Phew! You are almost done for the school year! Just a little bit more until you can enjoy a couple of months of relaxation during your summer vacation… make sure you work hard in these last two weeks so you have earned your break and so you can go into that summer with your head held high!

You have two more at-home assignments this year: your Persepolis Project and your Final Exam Review sheet. You’ll get your review sheet next week, and it will be due on Thursday. Your final project will be due on Friday (no later). You must turn it in (hard copy only) with the MYP Rubric attached.

Options for Persepolis Project
1. Being Marjane Satrapi: Write your own graphic novel!
This is the one that I hope a lot of you are brave enough to do! Marjane Satrapi wrote a graphic novel about her childhood. It is humorous, dramatic, and imaginative, and divided into short 8-10 page chapters (with titles). Your job is to write your own graphic novel chapter about your own childhood. You may imitate Satrapi’s style or create your own. Artistic talent does not count, but I do not want stick figures. Caption quality does count. You will include a title for your chapter, and use elements of the graphic novel that we have studied. Lastly, you must include a brief ‘Statement of Intent’ that explains the choices you made while creating your graphic novel – use graphic novel vocabulary.

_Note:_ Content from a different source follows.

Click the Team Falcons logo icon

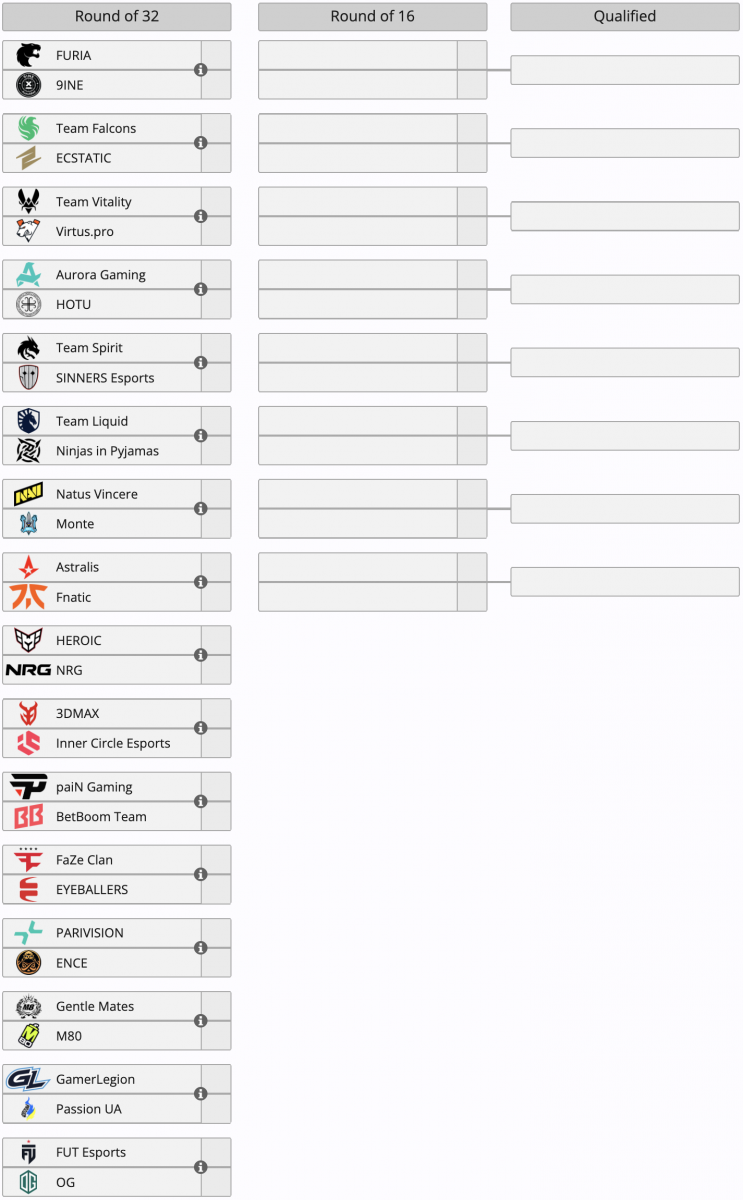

2. Rewriting Persepolis: Create a non-graphic novel out of a graphic novel
For this assignment, you will take a chapter of Persepolis and re-write it in ‘regular’, non-graphic prose. Remember, you cannot just write what everyone says, but also describe everything in the pictures. It might take several pages to capture all the meaning! Afterwards, write a few paragraphs about what you noticed while re-writing Persepolis – what were the advantages and disadvantages of writing it out versus viewing the pictures as well as the words?

3. Rewriting a novel as a graphic novel
Choose a short section of something else we have read this year (summer reading books, Mockingbird, Romeo and Juliet, Odyssey, Fences, “Marigolds”, Lesson Before Dying, “The Scarlet Ibis”, etc.) and re-write it in graphic novel form. Afterwards, write a few paragraphs that analyzes how the meaning changes when you write it in a different form.

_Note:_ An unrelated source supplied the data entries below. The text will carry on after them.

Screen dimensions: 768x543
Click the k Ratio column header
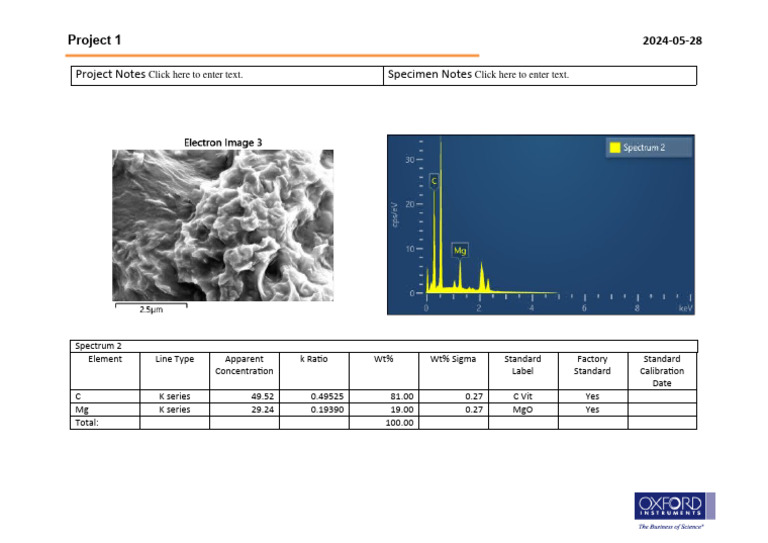pyautogui.click(x=314, y=359)
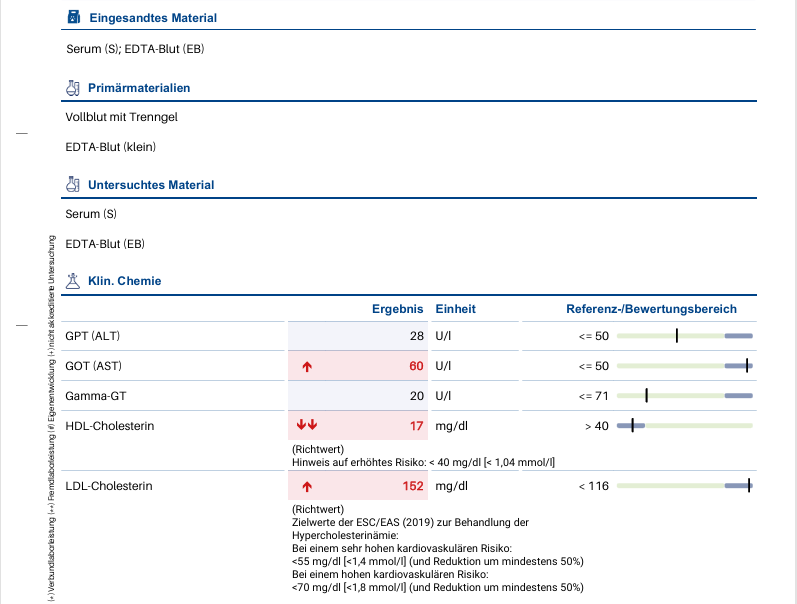Click the Eingesandtes Material section icon
The width and height of the screenshot is (797, 604).
tap(72, 18)
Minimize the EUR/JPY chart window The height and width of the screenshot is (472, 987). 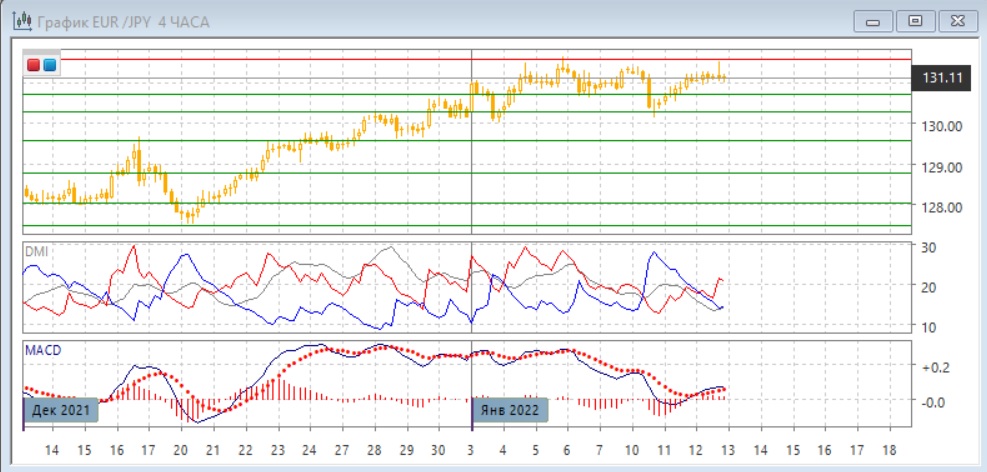872,21
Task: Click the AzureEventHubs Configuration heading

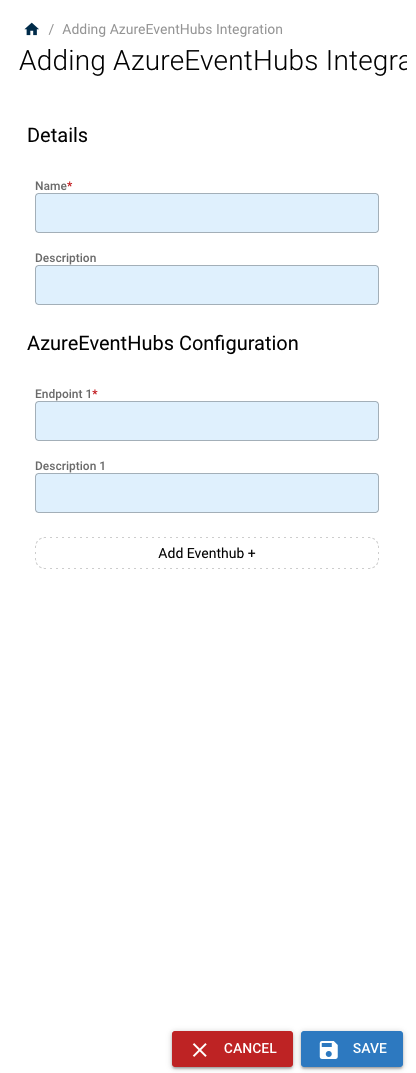Action: tap(163, 343)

4. Persepolis graphic analysis
Choose five pages of Persepolis from which to analyze all the choices Satrapi makes in those pages. Using graphic novel vocabulary, analyze each of the panels within your chosen pages for the meanings and themes that Satrapi is attempting to express. This project should 3 pages (typed) of analysis, with copies of the pages you analyze attached and text-marked.


Anonymous said...

Wow, great project. Can I submit my own assignment for credit. I like all of the options. They leave room for a lot of creativity, yet still with the literary analysis. I think I can adapt the same ideas for the elementary class that I teach, using comic books / cartoons instead of graphic novels. Definitely all valid forms of storytelling. Rock on!

Magical Mystical Teacher said...

Well, sir, I was all excited about writing a graphic novel until I saw that you would not accept stick figures--and then my heart plummeted into the very deepest depths of despair. O woe is me!

April said...

Love, love, love this book! I read it last fall, and I'm getting ready to review it with some of my coworkers as our bookclub selection. Great choice.

Anonymous said...

Haven't checked on here lately, so this is a "late" comment, but my - what a gift you gave your students to have them read Persepolis! Now they can watch what is going on in Iran with the rigged election and actually know some of the history behind Iran's revolution (which puts them several steps ahead of CNN). Did you choose Persepolis in part because of the increasing importance of Iran in world politics? (Or just 'cuz it's awesome? :)) In any case, fantastic choice.